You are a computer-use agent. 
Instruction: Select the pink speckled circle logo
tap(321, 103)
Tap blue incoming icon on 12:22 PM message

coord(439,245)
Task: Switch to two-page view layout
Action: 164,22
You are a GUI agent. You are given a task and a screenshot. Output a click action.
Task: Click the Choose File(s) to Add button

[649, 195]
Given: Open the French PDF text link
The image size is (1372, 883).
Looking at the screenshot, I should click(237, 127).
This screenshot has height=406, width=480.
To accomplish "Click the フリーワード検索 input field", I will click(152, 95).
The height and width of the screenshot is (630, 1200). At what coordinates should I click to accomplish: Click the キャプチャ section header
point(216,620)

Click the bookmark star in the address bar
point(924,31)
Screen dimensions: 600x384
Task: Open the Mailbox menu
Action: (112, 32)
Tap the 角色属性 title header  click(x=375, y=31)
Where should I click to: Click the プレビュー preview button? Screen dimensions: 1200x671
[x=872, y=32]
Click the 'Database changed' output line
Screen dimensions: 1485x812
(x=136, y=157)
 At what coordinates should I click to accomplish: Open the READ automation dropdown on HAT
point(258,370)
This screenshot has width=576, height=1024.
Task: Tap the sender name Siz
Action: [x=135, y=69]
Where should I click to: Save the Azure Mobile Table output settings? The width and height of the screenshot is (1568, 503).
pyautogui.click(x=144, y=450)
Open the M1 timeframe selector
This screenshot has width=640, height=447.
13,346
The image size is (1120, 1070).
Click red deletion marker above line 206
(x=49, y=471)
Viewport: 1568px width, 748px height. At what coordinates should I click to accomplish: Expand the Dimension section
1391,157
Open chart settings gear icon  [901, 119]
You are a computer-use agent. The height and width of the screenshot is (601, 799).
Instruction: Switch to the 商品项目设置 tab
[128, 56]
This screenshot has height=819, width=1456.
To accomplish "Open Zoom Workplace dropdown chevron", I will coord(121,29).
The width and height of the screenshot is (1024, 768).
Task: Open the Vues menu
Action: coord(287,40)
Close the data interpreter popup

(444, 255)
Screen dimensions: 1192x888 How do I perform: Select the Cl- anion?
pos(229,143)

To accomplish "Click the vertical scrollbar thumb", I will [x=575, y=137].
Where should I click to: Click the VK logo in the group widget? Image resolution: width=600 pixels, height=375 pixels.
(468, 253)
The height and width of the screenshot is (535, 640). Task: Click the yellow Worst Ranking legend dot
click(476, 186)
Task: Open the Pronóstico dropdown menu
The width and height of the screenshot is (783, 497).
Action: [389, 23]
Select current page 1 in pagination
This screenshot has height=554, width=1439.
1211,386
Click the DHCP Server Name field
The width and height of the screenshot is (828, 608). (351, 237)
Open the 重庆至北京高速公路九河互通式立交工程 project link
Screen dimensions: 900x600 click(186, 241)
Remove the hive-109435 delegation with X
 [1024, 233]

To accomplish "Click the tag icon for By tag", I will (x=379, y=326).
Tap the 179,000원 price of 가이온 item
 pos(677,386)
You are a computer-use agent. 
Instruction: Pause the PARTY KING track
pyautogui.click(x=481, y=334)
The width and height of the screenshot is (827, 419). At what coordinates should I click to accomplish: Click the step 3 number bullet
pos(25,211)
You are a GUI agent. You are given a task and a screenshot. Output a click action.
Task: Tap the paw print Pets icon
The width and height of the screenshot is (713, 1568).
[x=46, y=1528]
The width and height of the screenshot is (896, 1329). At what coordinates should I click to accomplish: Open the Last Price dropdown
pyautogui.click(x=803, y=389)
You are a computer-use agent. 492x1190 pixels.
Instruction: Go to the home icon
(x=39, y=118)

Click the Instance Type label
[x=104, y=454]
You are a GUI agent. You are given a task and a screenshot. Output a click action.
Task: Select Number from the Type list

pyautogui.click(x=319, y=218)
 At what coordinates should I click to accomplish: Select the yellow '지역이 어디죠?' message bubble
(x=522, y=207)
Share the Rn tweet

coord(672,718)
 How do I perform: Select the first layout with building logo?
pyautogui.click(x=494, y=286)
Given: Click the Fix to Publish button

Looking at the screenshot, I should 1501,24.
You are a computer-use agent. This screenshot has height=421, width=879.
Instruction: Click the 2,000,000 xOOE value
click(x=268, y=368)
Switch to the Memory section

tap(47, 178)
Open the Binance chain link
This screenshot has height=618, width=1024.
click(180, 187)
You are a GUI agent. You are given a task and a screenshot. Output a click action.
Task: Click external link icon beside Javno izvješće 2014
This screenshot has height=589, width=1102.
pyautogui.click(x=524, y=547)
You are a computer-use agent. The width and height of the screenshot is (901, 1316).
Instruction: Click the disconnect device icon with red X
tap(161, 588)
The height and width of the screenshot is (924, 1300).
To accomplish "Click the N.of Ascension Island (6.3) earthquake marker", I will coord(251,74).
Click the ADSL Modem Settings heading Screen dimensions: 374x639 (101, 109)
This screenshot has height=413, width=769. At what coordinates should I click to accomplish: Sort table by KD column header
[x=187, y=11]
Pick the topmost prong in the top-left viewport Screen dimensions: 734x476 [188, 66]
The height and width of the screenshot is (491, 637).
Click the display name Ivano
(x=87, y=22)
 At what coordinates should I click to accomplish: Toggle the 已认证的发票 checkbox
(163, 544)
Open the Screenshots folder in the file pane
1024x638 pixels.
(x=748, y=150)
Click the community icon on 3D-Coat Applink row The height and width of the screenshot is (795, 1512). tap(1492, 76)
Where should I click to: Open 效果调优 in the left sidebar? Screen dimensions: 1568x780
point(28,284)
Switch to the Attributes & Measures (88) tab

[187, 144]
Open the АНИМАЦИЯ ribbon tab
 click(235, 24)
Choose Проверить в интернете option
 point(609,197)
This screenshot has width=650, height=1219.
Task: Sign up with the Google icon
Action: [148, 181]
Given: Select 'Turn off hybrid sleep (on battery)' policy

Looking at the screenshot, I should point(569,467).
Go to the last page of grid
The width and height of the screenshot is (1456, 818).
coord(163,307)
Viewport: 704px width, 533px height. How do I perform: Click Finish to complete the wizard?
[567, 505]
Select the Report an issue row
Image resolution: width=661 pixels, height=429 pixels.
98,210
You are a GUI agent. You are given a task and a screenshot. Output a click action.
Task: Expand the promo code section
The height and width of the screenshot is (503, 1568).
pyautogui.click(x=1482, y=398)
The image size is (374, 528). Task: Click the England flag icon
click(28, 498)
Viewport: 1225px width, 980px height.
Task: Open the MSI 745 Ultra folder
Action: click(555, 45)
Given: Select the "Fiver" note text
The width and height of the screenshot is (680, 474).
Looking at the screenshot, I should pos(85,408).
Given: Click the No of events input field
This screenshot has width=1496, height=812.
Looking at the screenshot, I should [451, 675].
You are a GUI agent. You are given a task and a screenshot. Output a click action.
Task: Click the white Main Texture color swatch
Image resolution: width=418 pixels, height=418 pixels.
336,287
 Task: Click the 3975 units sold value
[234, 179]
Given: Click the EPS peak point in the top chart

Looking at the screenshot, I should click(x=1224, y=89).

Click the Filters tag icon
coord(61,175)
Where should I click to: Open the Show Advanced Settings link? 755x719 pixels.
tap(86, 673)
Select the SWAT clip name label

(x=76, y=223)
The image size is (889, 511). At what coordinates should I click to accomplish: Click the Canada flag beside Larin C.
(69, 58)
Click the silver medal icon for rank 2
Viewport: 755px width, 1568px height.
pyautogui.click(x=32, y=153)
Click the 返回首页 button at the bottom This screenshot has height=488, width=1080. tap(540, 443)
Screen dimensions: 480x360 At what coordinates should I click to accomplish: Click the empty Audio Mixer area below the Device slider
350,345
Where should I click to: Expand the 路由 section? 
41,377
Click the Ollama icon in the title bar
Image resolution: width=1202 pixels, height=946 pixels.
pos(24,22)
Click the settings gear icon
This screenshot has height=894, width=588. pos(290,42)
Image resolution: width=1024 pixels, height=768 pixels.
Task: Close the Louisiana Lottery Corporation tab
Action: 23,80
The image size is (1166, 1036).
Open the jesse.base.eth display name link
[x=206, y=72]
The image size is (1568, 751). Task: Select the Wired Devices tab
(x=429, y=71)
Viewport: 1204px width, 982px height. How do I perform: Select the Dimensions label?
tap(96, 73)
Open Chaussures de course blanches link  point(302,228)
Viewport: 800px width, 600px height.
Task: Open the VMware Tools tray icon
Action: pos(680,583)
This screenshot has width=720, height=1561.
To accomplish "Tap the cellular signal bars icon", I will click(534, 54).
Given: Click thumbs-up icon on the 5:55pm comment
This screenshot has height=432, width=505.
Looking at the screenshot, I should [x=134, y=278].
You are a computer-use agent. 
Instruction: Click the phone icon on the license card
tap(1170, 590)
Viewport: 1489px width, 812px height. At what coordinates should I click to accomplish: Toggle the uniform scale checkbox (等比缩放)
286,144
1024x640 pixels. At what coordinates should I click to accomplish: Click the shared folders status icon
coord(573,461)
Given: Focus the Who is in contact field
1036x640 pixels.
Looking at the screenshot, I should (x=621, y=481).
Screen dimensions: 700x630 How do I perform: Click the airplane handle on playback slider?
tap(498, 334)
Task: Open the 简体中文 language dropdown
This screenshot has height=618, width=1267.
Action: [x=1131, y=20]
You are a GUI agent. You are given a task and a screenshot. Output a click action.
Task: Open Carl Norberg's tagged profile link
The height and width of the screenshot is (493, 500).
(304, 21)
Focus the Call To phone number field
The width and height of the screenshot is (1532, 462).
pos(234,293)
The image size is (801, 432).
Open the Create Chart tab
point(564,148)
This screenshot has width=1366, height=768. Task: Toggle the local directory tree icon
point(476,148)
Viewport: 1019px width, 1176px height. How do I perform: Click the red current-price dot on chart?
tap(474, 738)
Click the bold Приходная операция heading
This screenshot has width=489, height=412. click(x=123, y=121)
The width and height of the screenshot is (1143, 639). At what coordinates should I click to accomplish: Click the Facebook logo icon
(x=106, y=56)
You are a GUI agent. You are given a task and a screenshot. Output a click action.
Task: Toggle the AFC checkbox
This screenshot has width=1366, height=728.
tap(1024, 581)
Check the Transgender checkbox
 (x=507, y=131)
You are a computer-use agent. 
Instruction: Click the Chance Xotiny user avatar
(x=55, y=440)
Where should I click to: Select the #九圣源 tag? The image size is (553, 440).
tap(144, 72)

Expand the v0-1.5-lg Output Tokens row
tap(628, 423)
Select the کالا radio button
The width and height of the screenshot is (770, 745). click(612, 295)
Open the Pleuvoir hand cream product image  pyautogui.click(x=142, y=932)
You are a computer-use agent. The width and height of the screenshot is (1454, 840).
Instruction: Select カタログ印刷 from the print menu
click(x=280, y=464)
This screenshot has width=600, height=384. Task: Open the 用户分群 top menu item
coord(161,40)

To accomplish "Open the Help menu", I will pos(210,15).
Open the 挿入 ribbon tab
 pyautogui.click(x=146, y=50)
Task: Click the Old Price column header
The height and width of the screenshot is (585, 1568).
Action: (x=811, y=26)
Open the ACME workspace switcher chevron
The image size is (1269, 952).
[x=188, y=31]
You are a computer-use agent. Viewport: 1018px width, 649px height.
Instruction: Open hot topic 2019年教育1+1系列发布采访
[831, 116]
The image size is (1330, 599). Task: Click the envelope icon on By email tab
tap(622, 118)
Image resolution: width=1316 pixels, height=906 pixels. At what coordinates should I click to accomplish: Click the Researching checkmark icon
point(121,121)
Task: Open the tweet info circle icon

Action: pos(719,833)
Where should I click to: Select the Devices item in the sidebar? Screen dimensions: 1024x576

--------------------------------

* [INSTRUCTIONS FOR THE TASK]
What you give back must be the stretch above, starting at the line with "Click the bold Приходная операция heading" and ending at the line with "Open the Pleuvoir", copied exactly.

* [OUTPUT]
Click the bold Приходная операция heading
This screenshot has width=489, height=412. click(x=123, y=121)
The width and height of the screenshot is (1143, 639). At what coordinates should I click to accomplish: Click the Facebook logo icon
(x=106, y=56)
You are a GUI agent. You are given a task and a screenshot. Output a click action.
Task: Toggle the AFC checkbox
This screenshot has width=1366, height=728.
tap(1024, 581)
Check the Transgender checkbox
 (x=507, y=131)
You are a computer-use agent. 
Instruction: Click the Chance Xotiny user avatar
(x=55, y=440)
Where should I click to: Select the #九圣源 tag? The image size is (553, 440).
tap(144, 72)

Expand the v0-1.5-lg Output Tokens row
tap(628, 423)
Select the کالا radio button
The width and height of the screenshot is (770, 745). click(612, 295)
Open the Pleuvoir hand cream product image  pyautogui.click(x=142, y=932)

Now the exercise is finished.